(Data shown begins)

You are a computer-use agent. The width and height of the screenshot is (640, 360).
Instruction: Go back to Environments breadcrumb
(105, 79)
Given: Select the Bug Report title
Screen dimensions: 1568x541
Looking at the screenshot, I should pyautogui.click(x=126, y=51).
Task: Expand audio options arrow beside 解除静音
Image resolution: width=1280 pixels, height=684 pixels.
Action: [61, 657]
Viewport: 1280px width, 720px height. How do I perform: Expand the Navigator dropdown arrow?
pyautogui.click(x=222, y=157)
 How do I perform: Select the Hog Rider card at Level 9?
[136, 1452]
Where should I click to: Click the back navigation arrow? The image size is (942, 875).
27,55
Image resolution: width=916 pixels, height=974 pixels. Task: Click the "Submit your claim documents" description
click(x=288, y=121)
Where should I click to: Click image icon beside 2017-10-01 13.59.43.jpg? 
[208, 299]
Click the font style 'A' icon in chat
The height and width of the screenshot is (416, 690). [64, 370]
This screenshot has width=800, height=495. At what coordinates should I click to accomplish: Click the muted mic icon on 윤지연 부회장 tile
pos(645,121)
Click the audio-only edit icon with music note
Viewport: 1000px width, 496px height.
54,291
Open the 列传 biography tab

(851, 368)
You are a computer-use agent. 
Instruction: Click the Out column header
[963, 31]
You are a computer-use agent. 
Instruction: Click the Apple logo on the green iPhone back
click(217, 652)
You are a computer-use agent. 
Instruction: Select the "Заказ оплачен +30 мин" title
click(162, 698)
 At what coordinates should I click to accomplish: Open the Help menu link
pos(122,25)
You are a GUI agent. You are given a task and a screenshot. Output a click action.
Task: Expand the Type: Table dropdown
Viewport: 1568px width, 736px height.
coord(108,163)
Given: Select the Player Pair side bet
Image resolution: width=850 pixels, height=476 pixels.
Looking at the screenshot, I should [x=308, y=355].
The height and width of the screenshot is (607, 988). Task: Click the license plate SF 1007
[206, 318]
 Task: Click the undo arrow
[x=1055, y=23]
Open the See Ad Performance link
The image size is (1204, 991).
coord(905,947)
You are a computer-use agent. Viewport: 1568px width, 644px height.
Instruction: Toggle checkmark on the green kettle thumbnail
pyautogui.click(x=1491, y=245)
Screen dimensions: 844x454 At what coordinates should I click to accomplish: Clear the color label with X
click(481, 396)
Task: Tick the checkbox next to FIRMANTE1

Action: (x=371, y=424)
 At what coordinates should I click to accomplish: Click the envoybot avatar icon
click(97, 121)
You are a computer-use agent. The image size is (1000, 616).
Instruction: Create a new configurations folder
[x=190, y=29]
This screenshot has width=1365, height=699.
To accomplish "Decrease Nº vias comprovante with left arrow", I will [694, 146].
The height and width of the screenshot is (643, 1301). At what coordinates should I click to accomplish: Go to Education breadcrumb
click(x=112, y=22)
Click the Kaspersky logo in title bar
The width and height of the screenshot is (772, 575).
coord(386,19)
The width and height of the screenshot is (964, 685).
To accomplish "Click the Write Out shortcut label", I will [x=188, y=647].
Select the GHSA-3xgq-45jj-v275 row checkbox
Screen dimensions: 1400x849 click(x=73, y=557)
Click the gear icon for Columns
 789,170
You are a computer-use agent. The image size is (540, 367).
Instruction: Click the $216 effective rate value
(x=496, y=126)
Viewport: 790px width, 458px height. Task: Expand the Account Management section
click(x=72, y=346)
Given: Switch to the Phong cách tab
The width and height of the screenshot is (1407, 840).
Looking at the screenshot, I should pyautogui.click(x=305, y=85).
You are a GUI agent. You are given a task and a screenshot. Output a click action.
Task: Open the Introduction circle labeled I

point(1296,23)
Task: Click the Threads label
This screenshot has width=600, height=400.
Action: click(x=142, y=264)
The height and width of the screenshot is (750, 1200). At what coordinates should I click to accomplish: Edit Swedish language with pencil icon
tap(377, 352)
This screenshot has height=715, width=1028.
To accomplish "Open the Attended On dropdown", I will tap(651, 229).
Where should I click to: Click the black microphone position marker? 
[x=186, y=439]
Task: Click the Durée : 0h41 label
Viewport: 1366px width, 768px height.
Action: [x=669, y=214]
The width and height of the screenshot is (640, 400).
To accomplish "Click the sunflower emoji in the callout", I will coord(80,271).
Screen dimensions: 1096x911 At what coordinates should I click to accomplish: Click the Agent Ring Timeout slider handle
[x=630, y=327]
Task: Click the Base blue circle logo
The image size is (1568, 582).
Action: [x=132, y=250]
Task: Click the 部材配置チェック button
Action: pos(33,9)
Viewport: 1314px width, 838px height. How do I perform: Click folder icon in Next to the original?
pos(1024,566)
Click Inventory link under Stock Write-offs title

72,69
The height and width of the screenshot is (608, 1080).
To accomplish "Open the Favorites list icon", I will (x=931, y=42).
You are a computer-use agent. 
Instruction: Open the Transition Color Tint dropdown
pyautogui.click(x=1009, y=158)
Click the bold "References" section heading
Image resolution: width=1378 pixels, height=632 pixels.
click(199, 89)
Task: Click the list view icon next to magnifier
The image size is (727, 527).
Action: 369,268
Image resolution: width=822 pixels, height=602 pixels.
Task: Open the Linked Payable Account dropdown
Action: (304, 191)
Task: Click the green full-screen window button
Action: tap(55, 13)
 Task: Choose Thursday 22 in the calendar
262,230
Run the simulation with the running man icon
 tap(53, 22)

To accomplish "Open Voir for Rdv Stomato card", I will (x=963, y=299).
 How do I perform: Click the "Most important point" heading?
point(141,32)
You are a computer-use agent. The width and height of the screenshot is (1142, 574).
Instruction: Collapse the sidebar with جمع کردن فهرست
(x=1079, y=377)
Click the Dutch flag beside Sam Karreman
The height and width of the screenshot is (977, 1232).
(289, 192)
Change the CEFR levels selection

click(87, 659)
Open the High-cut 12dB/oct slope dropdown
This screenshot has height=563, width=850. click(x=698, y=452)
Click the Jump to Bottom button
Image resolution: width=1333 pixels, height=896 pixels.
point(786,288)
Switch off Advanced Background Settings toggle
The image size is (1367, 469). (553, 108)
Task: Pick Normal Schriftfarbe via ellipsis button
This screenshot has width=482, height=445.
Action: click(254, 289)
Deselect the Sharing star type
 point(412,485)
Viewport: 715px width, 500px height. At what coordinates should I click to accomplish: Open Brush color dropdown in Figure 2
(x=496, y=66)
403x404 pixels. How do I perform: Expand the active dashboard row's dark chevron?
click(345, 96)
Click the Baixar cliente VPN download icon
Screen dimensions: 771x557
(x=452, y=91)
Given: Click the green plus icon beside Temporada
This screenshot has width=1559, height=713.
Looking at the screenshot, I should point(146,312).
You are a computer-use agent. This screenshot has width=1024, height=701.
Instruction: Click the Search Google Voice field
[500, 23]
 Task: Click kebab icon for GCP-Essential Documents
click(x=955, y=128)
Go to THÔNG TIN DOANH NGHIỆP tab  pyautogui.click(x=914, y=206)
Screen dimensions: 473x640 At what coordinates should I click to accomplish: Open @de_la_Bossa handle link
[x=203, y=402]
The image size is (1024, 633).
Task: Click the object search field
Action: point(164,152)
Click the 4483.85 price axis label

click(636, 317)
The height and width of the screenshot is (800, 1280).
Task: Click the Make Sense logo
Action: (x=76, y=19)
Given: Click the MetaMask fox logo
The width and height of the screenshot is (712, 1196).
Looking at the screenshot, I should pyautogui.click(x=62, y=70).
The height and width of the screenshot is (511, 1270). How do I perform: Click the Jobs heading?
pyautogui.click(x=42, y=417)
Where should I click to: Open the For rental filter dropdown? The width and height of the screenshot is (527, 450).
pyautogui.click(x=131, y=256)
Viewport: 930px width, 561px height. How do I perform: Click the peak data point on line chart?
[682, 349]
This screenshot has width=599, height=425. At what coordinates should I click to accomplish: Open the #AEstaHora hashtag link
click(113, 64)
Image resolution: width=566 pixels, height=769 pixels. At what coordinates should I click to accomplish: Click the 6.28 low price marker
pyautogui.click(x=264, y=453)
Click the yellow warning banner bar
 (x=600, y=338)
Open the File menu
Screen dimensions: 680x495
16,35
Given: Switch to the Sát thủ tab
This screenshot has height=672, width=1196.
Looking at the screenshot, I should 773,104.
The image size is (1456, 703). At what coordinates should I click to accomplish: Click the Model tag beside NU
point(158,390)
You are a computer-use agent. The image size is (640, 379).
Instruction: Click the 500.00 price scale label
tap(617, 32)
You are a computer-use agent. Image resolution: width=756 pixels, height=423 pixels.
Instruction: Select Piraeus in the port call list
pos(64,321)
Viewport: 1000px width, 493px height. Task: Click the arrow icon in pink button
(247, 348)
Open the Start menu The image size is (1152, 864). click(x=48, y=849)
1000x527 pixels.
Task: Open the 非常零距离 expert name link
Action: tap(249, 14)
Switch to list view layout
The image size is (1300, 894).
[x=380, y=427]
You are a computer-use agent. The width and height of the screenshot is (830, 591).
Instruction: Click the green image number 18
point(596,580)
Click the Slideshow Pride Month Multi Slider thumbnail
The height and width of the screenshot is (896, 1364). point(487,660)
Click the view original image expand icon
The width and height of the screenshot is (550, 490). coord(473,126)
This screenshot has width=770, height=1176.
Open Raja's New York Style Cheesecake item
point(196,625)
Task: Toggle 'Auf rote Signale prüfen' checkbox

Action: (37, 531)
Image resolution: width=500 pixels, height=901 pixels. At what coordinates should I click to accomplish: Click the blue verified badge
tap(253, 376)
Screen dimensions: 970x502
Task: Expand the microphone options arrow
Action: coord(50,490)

(Data shown ends)

■ **Exercise prompt**
Set down, unchanged, only those lines above that fall between the line with "envoybot avatar icon" and the line with "You are a computer-use agent. The image size is (540, 367).", the two end lines included.

■ **The answer**
 At what coordinates should I click to accomplish: Click the envoybot avatar icon
click(97, 121)
You are a computer-use agent. The image size is (1000, 616).
Instruction: Create a new configurations folder
[x=190, y=29]
This screenshot has width=1365, height=699.
To accomplish "Decrease Nº vias comprovante with left arrow", I will [694, 146].
The height and width of the screenshot is (643, 1301). At what coordinates should I click to accomplish: Go to Education breadcrumb
click(x=112, y=22)
Click the Kaspersky logo in title bar
The width and height of the screenshot is (772, 575).
coord(386,19)
The width and height of the screenshot is (964, 685).
To accomplish "Click the Write Out shortcut label", I will [x=188, y=647].
Select the GHSA-3xgq-45jj-v275 row checkbox
Screen dimensions: 1400x849 click(x=73, y=557)
Click the gear icon for Columns
 789,170
You are a computer-use agent. The image size is (540, 367).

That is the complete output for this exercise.